Arkansas Governor William Jefferson Clinton announces that he will run for president.
January 23, 1992

Scandal erupts in the campaign when the Star tabloid releases a cover story claiming that Gennifer Flowers, a long-time acquaintance of Clinton who had previously denied having a relationship with him, has changed her story. On January 26, Bill Clinton and his wife Hillary appear on television's "60 Minutes" program to present their side of the story. Bill Clinton tells interviewer Steve Kroft that he has "caused pain" in his marriage.

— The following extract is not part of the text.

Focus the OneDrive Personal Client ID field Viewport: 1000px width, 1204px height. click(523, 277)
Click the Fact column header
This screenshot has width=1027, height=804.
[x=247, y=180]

The following day Flowers holds a press conference to reiterate that she was Clinton's lover for twelve years. During the press conference, excerpts from recently taped phone conversations between Flowers and Clinton are played for the public.

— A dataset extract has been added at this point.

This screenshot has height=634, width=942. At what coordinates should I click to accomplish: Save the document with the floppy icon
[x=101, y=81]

  • How the Clinton campaign handled the crisis.
  • February 6, 1992

    Clinton faces a new challenge when the Wall Street Journal claims that during the Vietnam War, Clinton manipulated the system to avoid the draft. Clinton says that he did not dodge the draft and did nothing wrong. The next week on "Nightline" Ted Koppel reads to the nation a letter written by Bill Clinton to Colonel Eugene Holmes, director of the University of Arkansas ROTC program in 1969. In the letter Clinton thanks the colonel for saving him from the draft and outlines his beliefs about the war.
    February 18, 1992

    Clinton finishes second in New Hampshire's primary. Following the Gennifer Flowers and the draft controversies, Clinton's poll numbers had dropped and he had to campaign harder than ever. In his speech that night, Clinton says New Hampshire has made him "the Comeback Kid."
    March 16, 1992

    On the campaign trail, Hillary Clinton makes a controversial comment. Responding to press questions about whether she profited from state business that came to the Rose Law Firm where she was employed, Mrs. Clinton says, "You know, I suppose I could have stayed home and baked cookies and had teas, but what I decided to do was to fulfill my profession, which I entered before my husband was in public life."

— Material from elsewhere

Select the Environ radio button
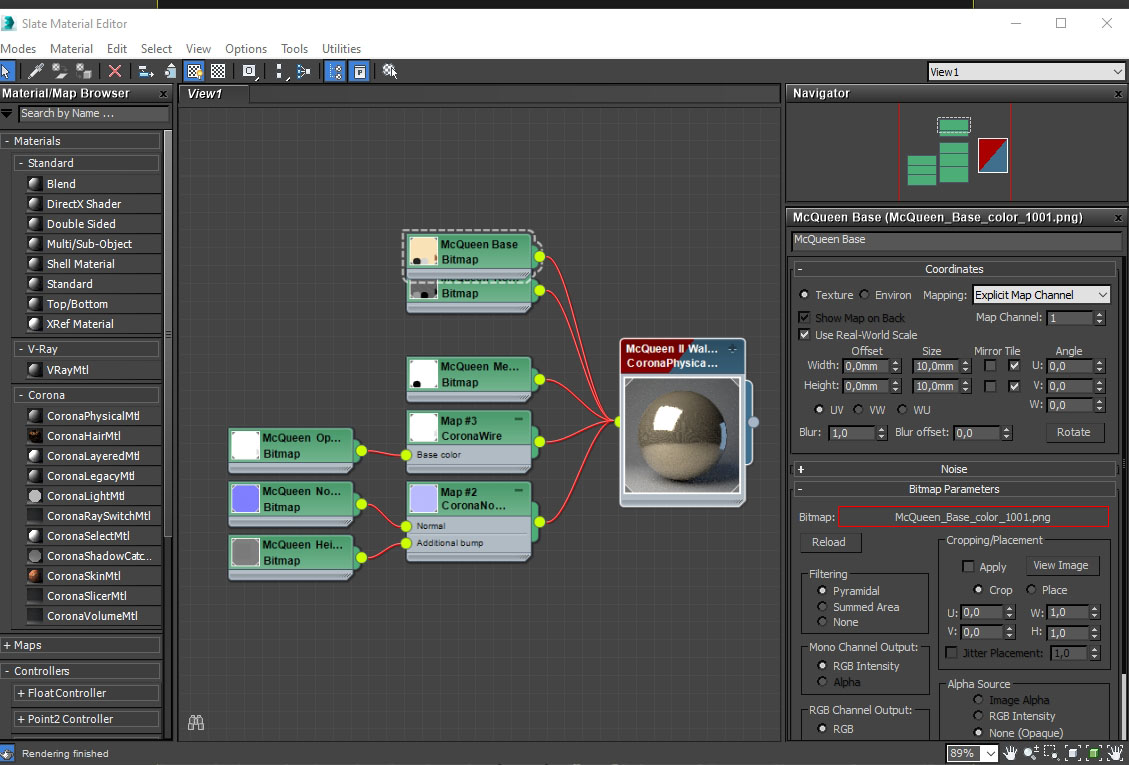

  • Campaign staffers' views on the Bill-Hillary relationship.
  • July 16, 1992

    Clinton accepts the Democratic Party's presidential nomination at the Democratic National Convention.
    July 17, 1992

    Clinton and vice-presidential candidate Al Gore depart on a bus tour of America. Along with their wives and staff, more than 130 journalists accompany the candidates.
    November 3, 1992

    Election Day. Clinton wins the election with 43 percent of the vote.
    January 20, 1993

    Bill Clinton is sworn in as the 42nd president of the United States. The next day Zoe Baird, his nominee for Attorney General, is under attack. Clinton accepts the request to withdraw Baird's nomination after she admits she had employed undocumented foreigners in her home. Clinton later also withdraws support for Kimba Wood, his second Attorney General nominee, and for Lani Guinier, a candidate for a key Justice Department post.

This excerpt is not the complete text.